The ask is a modest one. As Politco New York’s Gloria Pazmino reports, Rodriguez, the chair of the Council’s Transportation Committee, has asked for a feasibility study. Where to begin is the tough part, but Rodriguez is, at least, thinking about means to improve mobility. “This is not a new idea in New York City,” Rodriguez said. “There have been advocate groups and others who have wanted the city to install a light rail corridor around 42nd Street in Manhattan and other areas. This is an effort to begin a discussion about an alternative way to improve transportation in New York City.”

Whether NYC needs to reinvent the wheel or improve the efficiency of the one it already has is up for debate, and Pazmino tackles the challenges an effort to introduce light rail to New York City may face. She writes:

Building a light rail system in the already crowded streets of Manhattan would be no small feat. Rodriguez’s bill would direct DOT to begin a one-time study to build the rail, include recommendations for how to do it, and if it would help to increase mass transit in areas of the city that are currently underserved by other forms of public transportation. “That system would allow pedestrians to use the light rail to transport to other places and in areas that are isolated and not connected with trains, and that can benefit them,” Rodriguez said…

Rodriguez said he’s not committed to idea of the light rail in a specific area. First, he wants to learn what it would cost and how long it could take to build, and what the actual benefit of the project would be for the city’s commuters. “The whole idea is to get DOT to conduct the study. Based on the study, we will have a better idea on the feasibility of bringing in a light rail. I do not want to jump into conclusions about any particular area,” Rodriguez said.

Rich Barone, director of transportation programs at the Regional Plan Association, said the idea is worth studying, but the question will be whether a possibly massive first investment will be worth it in the long run. “A light rail in the city is something that is reasonable and could be explored, but we have to consider the cost, and consider the infrastructure you would have to put in to support the service,” Barone said.

As with any new transit system, the biggest challenge is developing a network from the get-go. We can talk about installing light rail along 42nd St. — certainly a worthwhile project that would improve river-to-river mobility while cutting down on traffic — and we can talk about a waterfront line. But these two divergent systems wouldn’t rely on shared infrastructure, thus raising initial capital costs for shops and rolling stock considerably. (Any new light rail system should also be integrated into the MTA’s fare network so that riders aren’t double-charged, but that’s a different concern.)

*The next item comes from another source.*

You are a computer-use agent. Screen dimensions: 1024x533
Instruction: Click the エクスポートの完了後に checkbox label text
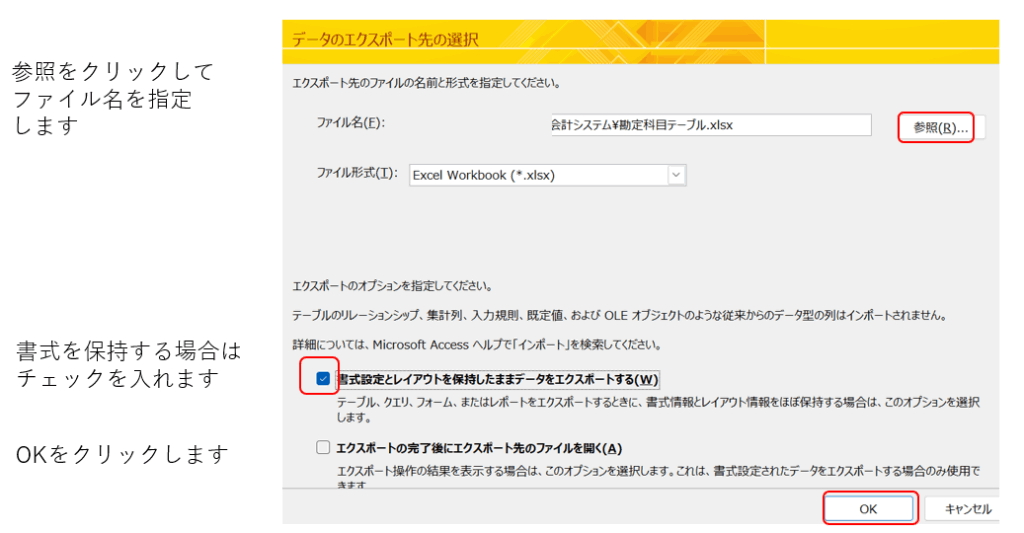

That is not to say we should rule out light rail for New York City. It’s shown tremendous potential for urban growth throughout the country, and it could be a way to combat the MTA’s unsustainable capital construction costs while reengineering NYC’s street space. Imagine, for instance, instead of a 2nd Ave. Subway, a 2nd Ave. dedicated to two-way light rail and full-length bike lanes with cars eliminated from that north-south route, all for far less than the cost (but also far less the capacity) of the 2nd Ave. line. Or, more feasibly, imagine a light rail through less dense parts of Queens and Brooklyn that aren’t connected to the subways.

The other question too is whether any NYC light rail is a better option that a bus network. There is a psychological element involved as riders prefer the reliability of a fixed-rail system with dedicated running spaces, but real BRT could address those concerns as well without the capital outlay. Ultimately, it may make more sense to reform MTA spending and examine unused rail ROWs throughout the city, but studying light rail has its place in the NYC transit dialogue. I hope something interesting comes of Ydanis Rodriguez’s request.